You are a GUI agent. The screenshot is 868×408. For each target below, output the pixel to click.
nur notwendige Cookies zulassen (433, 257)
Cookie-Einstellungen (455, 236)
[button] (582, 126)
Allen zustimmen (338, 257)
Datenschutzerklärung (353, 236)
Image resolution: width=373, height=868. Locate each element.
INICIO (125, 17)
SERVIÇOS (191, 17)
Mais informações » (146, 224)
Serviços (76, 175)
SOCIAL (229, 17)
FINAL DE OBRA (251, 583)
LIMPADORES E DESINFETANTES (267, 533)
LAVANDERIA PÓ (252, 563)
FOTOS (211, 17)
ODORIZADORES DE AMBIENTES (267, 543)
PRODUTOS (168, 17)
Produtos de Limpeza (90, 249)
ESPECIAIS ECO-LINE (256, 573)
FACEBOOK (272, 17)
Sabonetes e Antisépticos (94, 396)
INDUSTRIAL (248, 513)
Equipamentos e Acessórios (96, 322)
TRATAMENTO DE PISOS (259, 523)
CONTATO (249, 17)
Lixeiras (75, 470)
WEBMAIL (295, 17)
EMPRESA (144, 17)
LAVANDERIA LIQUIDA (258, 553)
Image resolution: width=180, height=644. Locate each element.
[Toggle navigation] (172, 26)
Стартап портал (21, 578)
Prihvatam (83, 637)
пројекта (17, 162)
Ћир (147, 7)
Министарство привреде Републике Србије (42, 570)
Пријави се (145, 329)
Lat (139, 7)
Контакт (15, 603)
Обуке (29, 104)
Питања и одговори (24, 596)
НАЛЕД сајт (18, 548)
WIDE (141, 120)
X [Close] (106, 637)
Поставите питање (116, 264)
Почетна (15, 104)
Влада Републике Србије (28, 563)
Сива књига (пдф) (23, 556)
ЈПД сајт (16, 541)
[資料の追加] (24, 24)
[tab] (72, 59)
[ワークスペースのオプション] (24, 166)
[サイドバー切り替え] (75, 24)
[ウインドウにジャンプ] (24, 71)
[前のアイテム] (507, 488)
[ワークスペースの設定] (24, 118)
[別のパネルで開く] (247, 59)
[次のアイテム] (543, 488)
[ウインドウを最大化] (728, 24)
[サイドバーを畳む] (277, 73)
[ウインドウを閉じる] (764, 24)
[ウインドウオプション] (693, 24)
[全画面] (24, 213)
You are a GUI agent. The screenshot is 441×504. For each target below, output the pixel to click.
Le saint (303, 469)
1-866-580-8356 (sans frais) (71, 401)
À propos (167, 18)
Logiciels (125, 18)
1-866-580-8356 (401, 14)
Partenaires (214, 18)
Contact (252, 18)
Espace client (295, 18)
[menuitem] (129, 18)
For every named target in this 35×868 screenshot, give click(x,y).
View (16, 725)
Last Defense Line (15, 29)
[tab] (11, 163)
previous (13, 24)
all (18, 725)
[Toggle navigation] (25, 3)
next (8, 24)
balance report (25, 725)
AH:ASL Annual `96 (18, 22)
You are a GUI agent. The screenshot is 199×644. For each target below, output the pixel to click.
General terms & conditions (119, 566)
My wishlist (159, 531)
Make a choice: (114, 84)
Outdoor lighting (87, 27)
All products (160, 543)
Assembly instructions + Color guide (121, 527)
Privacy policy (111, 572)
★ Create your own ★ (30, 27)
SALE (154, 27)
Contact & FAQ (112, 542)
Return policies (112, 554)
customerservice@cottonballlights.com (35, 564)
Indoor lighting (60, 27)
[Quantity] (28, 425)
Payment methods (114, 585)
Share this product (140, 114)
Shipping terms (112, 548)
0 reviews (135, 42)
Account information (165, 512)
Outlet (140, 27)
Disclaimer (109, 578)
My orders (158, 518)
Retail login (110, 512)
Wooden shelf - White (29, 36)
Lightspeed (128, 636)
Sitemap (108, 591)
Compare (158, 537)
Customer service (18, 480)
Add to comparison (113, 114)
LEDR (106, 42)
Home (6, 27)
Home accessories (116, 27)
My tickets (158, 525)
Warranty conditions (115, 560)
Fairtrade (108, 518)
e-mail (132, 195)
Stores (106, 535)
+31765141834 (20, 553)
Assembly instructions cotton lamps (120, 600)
━━━━━━
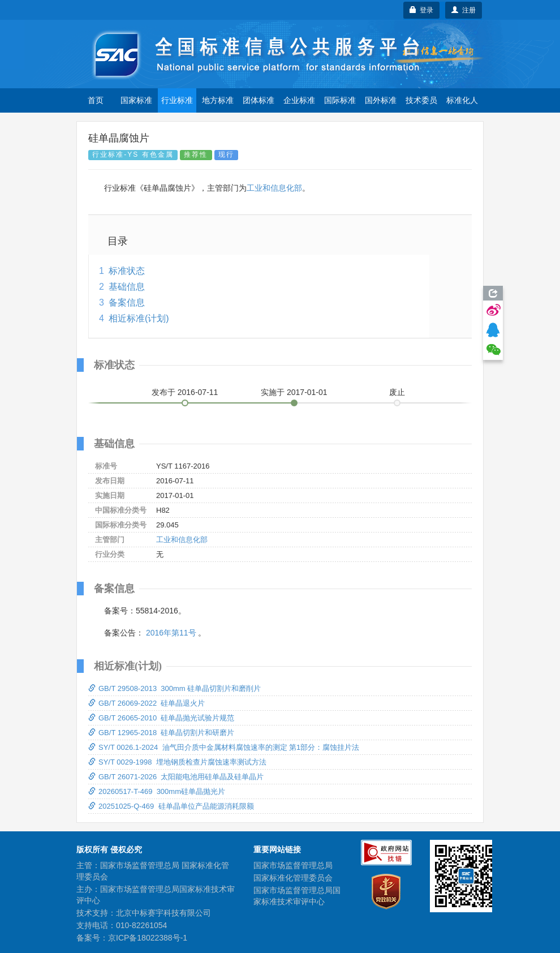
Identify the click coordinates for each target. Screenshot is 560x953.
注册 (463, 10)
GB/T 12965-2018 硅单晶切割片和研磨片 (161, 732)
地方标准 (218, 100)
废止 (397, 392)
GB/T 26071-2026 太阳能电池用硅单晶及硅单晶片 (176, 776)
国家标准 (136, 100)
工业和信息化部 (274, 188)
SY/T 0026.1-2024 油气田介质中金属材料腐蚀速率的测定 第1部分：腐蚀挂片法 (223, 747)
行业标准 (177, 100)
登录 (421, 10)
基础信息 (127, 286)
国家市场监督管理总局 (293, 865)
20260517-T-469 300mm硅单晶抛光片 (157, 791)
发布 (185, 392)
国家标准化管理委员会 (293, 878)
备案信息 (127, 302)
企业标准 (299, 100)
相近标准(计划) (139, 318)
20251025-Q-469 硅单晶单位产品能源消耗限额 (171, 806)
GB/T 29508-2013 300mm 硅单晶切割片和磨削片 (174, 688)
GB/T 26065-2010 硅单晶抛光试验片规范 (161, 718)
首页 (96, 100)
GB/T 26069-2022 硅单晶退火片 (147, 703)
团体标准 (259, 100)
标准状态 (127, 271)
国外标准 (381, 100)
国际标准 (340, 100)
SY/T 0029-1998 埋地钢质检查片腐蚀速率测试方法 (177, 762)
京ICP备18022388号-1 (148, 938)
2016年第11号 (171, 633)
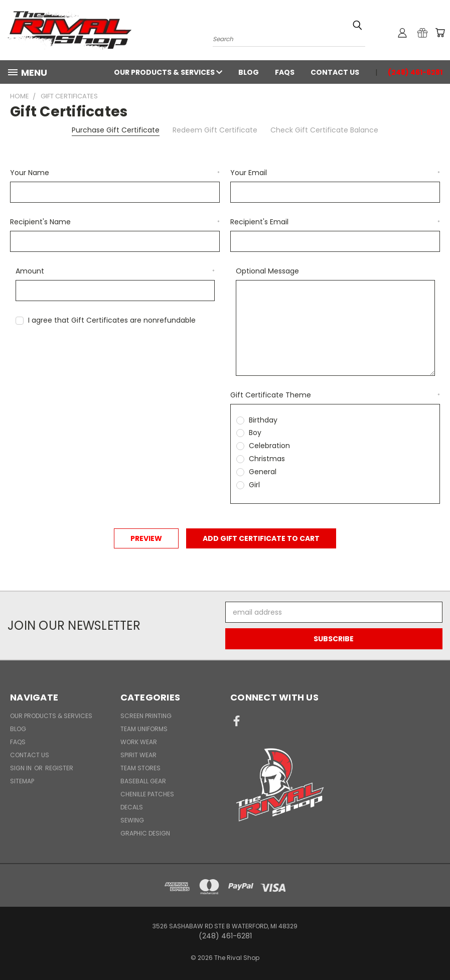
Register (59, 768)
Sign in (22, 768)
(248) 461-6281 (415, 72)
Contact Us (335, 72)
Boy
━━━━━━
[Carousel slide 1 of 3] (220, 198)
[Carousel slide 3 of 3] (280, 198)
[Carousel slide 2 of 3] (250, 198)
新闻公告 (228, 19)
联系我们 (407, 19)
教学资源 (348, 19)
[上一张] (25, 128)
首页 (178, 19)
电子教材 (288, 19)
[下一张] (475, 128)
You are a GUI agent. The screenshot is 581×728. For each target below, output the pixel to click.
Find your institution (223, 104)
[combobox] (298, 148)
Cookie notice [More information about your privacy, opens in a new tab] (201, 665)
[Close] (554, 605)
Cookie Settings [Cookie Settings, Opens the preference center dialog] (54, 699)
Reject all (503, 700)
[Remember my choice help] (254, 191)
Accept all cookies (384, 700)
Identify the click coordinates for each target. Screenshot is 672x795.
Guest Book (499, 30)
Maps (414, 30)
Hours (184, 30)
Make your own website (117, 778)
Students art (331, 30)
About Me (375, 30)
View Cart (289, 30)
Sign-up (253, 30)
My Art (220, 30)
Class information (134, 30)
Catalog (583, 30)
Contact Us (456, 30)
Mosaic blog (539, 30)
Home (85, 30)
━━━━━━
■ **Job**
Format the lines above, from the line containing "You are a GUI agent. The screenshot is 868×408." through the line containing "Питања и одговори (24, 596)", both included, as a JSON list of strings with one string per line and no blank lines.

■ **Written answer**
[
  "You are a GUI agent. The screenshot is 868×408. For each target below, output the pixel to click.",
  "nur notwendige Cookies zulassen (433, 257)",
  "Cookie-Einstellungen (455, 236)",
  "[button] (582, 126)",
  "Allen zustimmen (338, 257)",
  "Datenschutzerklärung (353, 236)",
  "Image resolution: width=373, height=868. Locate each element.",
  "INICIO (125, 17)",
  "SERVIÇOS (191, 17)",
  "Mais informações » (146, 224)",
  "Serviços (76, 175)",
  "SOCIAL (229, 17)",
  "FINAL DE OBRA (251, 583)",
  "LIMPADORES E DESINFETANTES (267, 533)",
  "LAVANDERIA PÓ (252, 563)",
  "FOTOS (211, 17)",
  "ODORIZADORES DE AMBIENTES (267, 543)",
  "PRODUTOS (168, 17)",
  "Produtos de Limpeza (90, 249)",
  "ESPECIAIS ECO-LINE (256, 573)",
  "FACEBOOK (272, 17)",
  "Sabonetes e Antisépticos (94, 396)",
  "INDUSTRIAL (248, 513)",
  "Equipamentos e Acessórios (96, 322)",
  "TRATAMENTO DE PISOS (259, 523)",
  "CONTATO (249, 17)",
  "Lixeiras (75, 470)",
  "WEBMAIL (295, 17)",
  "EMPRESA (144, 17)",
  "LAVANDERIA LIQUIDA (258, 553)",
  "Image resolution: width=180, height=644. Locate each element.",
  "[Toggle navigation] (172, 26)",
  "Стартап портал (21, 578)",
  "Prihvatam (83, 637)",
  "пројекта (17, 162)",
  "Ћир (147, 7)",
  "Министарство привреде Републике Србије (42, 570)",
  "Пријави се (145, 329)",
  "Lat (139, 7)",
  "Контакт (15, 603)",
  "Обуке (29, 104)",
  "Питања и одговори (24, 596)"
]